SELECTED EXCERPT —
--

There is also the financial factor involved here. Iran has been behind in payments to Russia. It's now telling Russia to pay them in euros. Russia wants dollars. Part of this is all connected with the sanctions that have had this kind of financial impact on Iran.

It's causing these financial pressures that are now rippling into the diplomatic pressures. I think Russia is on our side here. It's not pure diplomacy; it is also business but this pressure is the kind of thing you want to back Iran into the corner. The trick, as Ray was just saying, is to then offer them a way out. Open a door for them. Have them know that if they begin a process of direct negotiations, it will lead to a normalization of relations, and end to U.S. regime change efforts. It's exactly the opposite of what John Bolton is been preaching, incorrectly, for the last five or six years.

ROBERTS: Ray, quickly if you could, what ultimately will bring about a resolution of this? Action from the United Nations? Pressure from big economic partners like Russia? A combination of the two?

--

REQUIRED WORK —
[1] Retype the portion of the Iran and Russia transcript starting with "It's causing these" and going on through "of the two?".
[2] According to the transcript on Iran and Russia, in what currency is Iran telling Russia to pay it?
[3] Continue the transcript about diplomatic and financial pressure on Iran from the point where it stops.

[Collected data entries]
--

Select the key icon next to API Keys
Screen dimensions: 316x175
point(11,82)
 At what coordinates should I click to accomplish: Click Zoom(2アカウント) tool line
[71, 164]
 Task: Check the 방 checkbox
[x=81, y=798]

--

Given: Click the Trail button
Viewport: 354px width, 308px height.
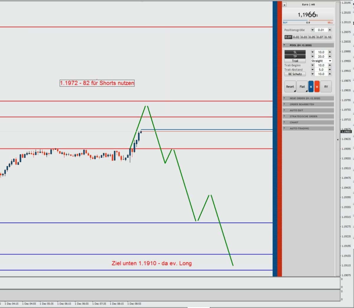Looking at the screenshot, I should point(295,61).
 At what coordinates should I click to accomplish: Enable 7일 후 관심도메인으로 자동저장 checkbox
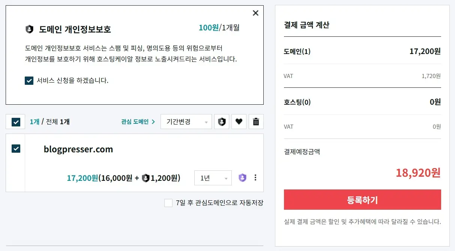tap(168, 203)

--

OUTPUTS BY TASK —
[1]
It's causing these financial pressures that are now rippling into the diplomatic pressures. I think Russia is on our side here. It's not pure diplomacy; it is also business but this pressure is the kind of thing you want to back Iran into the corner. The trick, as Ray was just saying, is to then offer them a way out. Open a door for them. Have them know that if they begin a process of direct negotiations, it will lead to a normalization of relations, and end to U.S. regime change efforts. It's exactly the opposite of what John Bolton is been preaching, incorrectly, for the last five or six years.

ROBERTS: Ray, quickly if you could, what ultimately will bring about a resolution of this? Action from the United Nations? Pressure from big economic partners like Russia? A combination of the two?

[2] Euros.

[3]
TAKEYH: There's an emerging consensus and I think Joe reflected that. And if there is a Bush administration representative they would say so. That the strategy of pressure is working. The only problem is there is no evidence that it is.

On the proliferation front, Iran seems intransigent. On the issues of terrorism, it is still intent on the destabilization of Lebanon, and certainly the by the administration's own acknowledgment it has becoming mischievous in Iraq. So, I'm not quite sure what the successful evidence is of this successful policy are, but I guess that remains to be seen.

ROBERTS: Another week goes by without resolution. Aneesh Raman, in Tehran, Joe Cirincione, in Phoenix, and Ray Takeyh here in the studio, thanks very much.

Next on THIS WEEK AT WAR, more than 3200 U.S. Service men and women have died in the four-year old Iraq war. We'll look at one New Hampshire family who's mourning the loss of one. Stay with us.


ROBERTS: Funeral services were held last week for Army Specialist Justin Rollins of Newport, New Hampshire. Rollins was killed earlier this month when a roadside bomb detonated near his unit in Sumara, Iraq. The blast killed five other U.S. soldiers. Rollins' father Mitch gave one final farewell to his son.


MITCH ROLLINS, FATHER OF FALLEN SOLDIER: And now it's my time to say good bye. I will see you soon. And I would like to say, one more time, I love you, Justin.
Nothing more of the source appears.